SUPPLIED RECORDS:
──────────
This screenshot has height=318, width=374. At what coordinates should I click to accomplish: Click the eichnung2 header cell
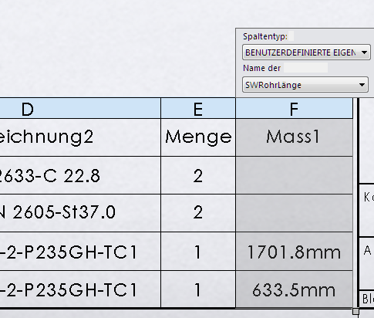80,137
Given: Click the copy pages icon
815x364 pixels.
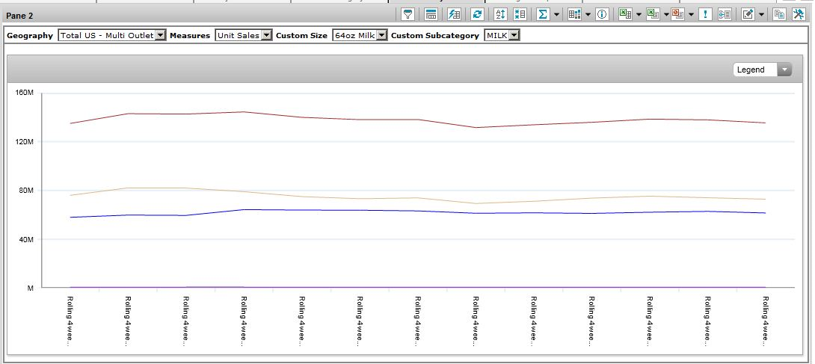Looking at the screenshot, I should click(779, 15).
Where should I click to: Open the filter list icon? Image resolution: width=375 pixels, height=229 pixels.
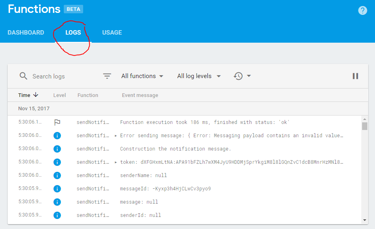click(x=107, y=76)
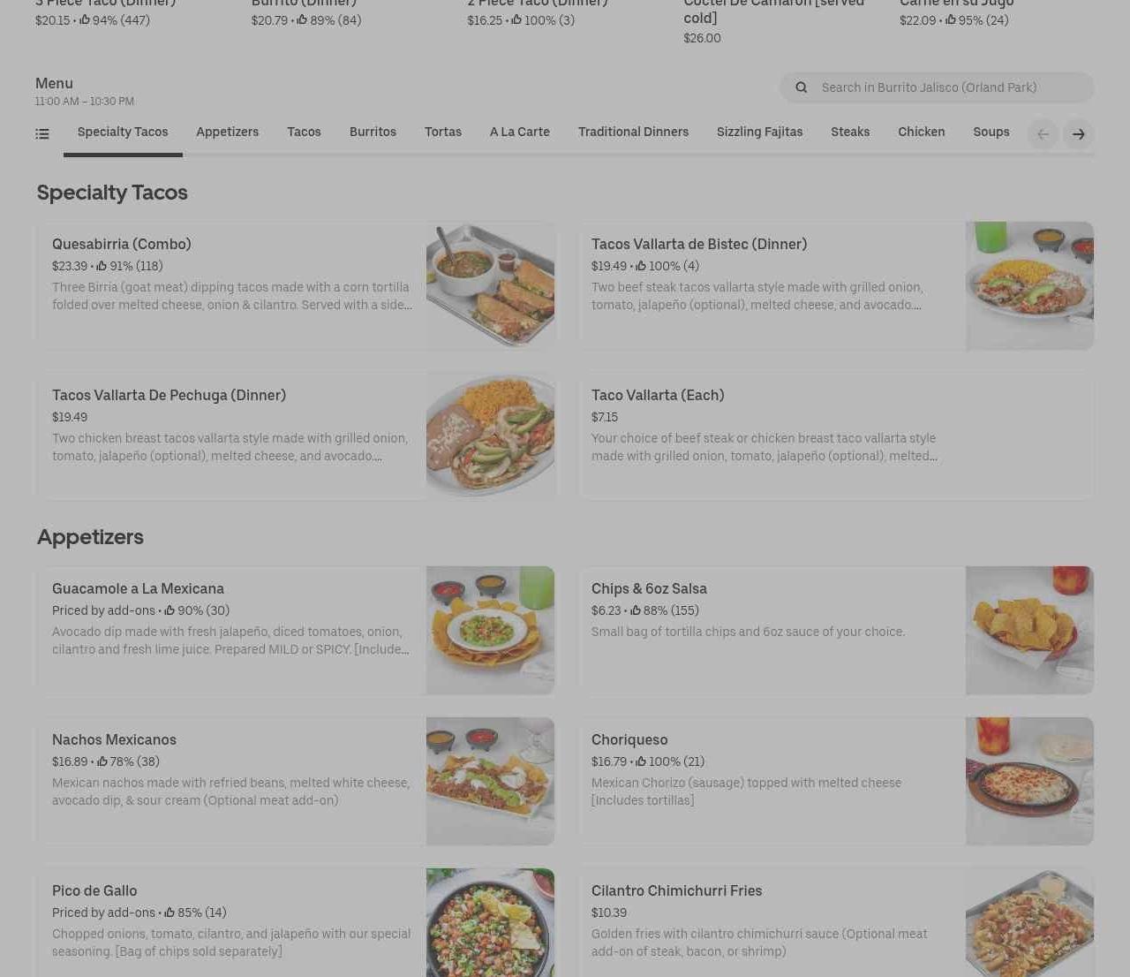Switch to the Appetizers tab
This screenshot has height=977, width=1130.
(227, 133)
──────────
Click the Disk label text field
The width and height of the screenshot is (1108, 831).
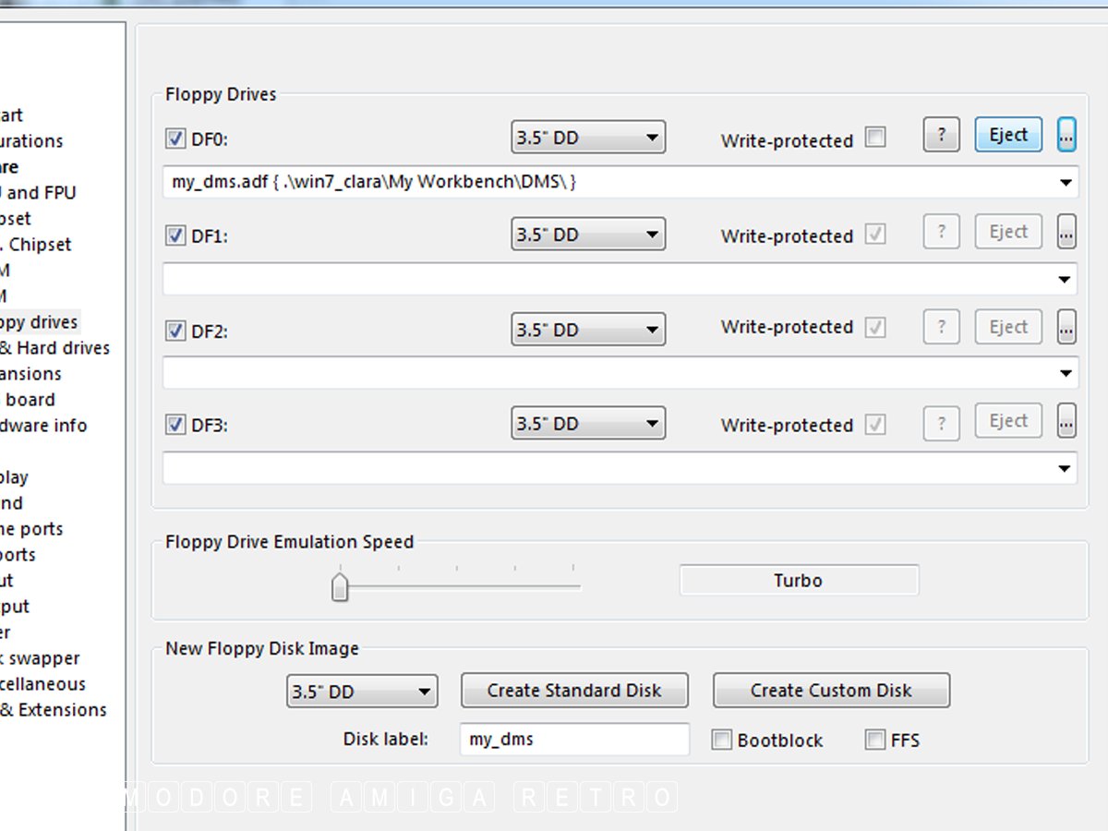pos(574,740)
──────────
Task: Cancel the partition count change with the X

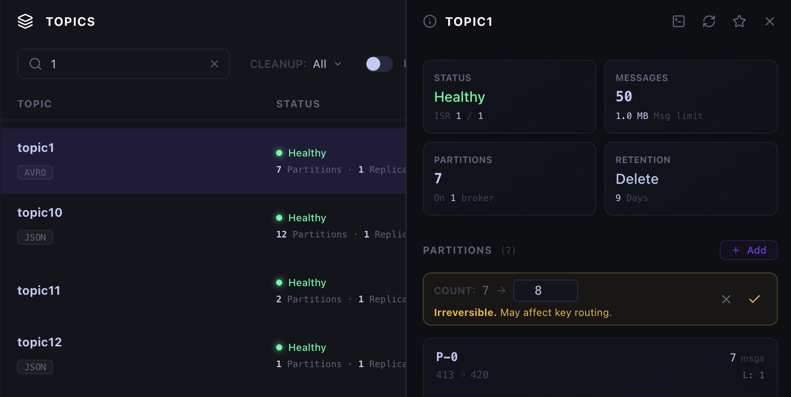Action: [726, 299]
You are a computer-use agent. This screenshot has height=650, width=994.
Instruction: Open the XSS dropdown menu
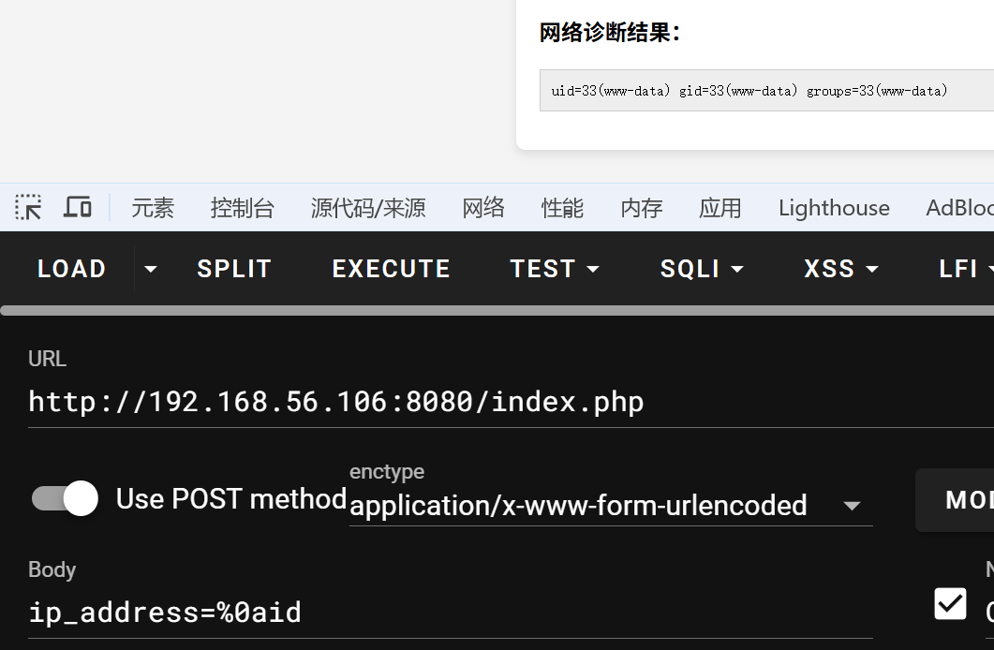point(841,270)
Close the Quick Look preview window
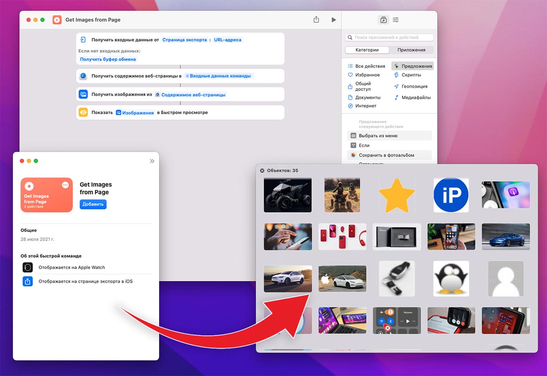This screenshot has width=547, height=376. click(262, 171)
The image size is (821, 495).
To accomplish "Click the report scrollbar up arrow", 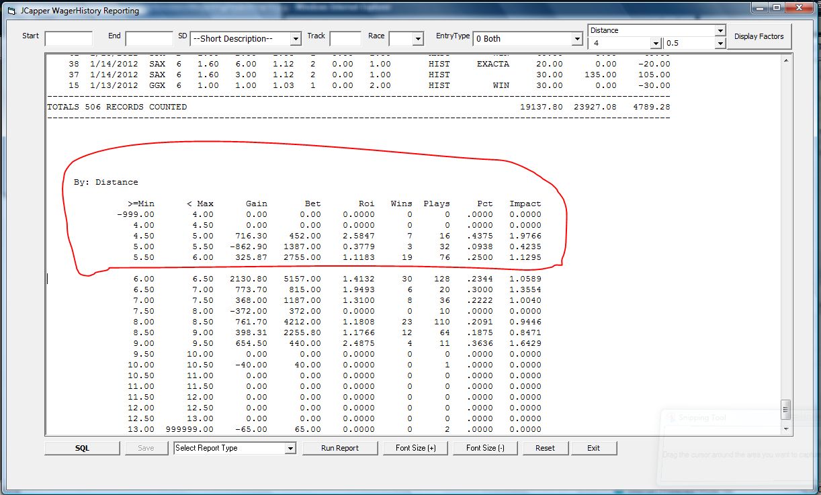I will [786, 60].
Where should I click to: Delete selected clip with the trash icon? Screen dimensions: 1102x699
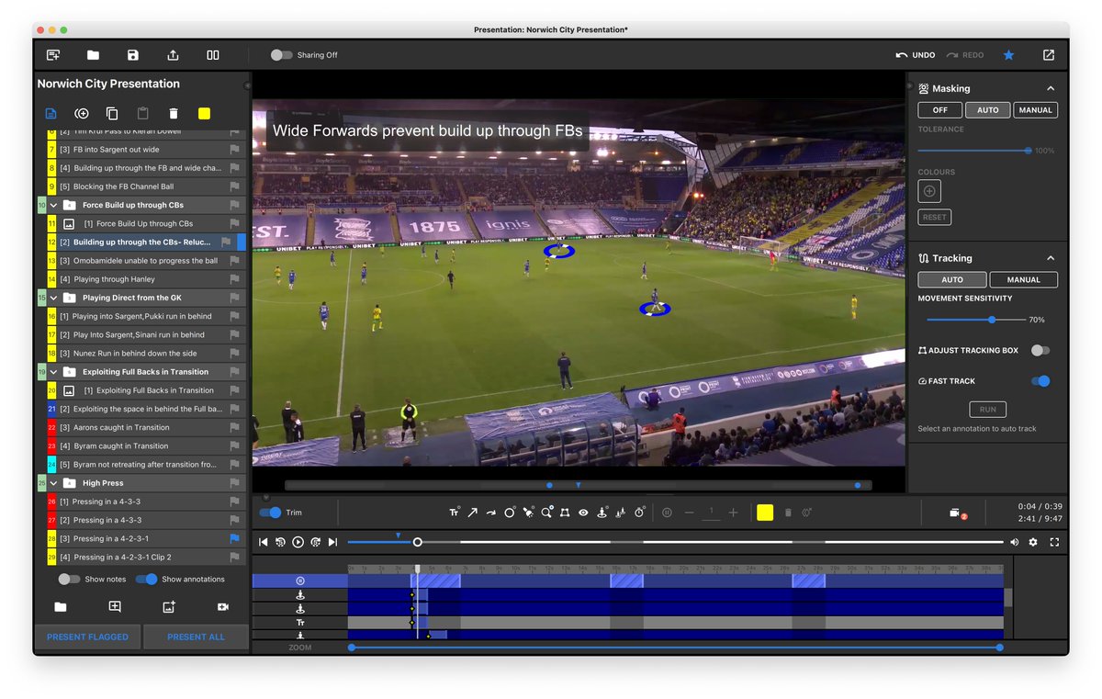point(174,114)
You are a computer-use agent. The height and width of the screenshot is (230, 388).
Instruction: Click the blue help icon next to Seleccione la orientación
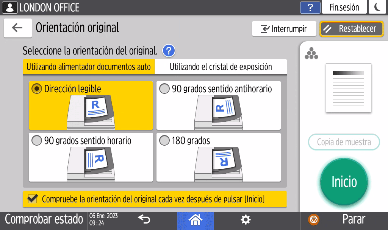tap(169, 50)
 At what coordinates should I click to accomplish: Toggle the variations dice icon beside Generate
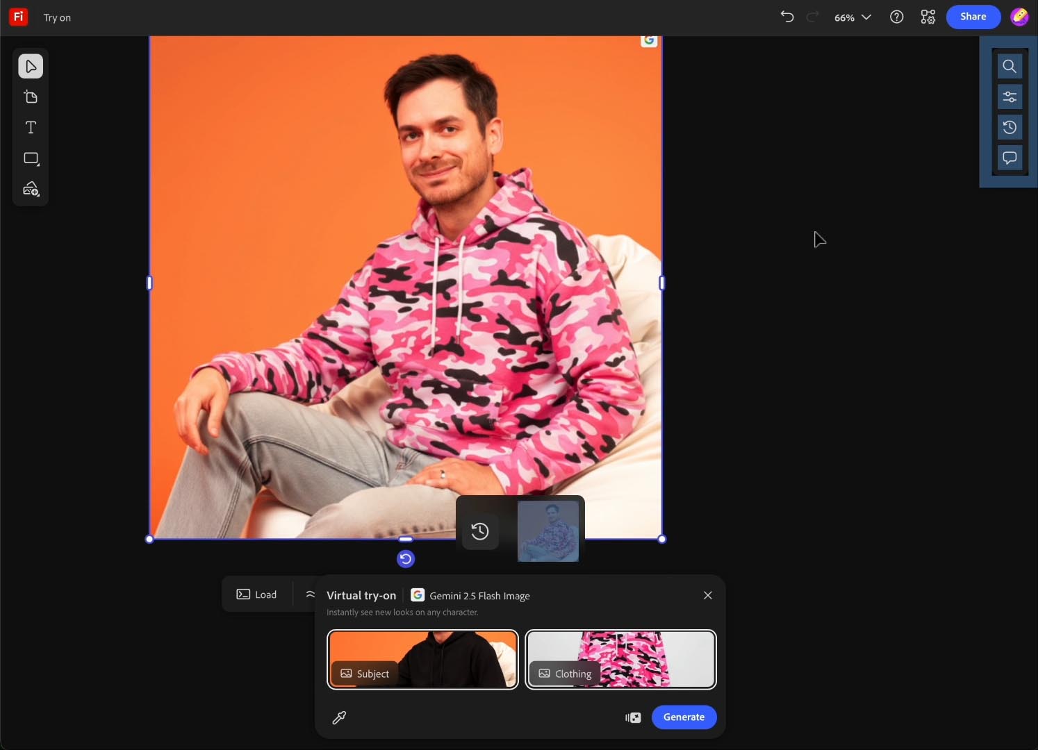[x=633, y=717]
──────────
EXERCISE AIM:
Note how many lines of the listing above contain the string "agent", and give that number with nothing added.

SOLUTION TO THIS EXERCISE:
2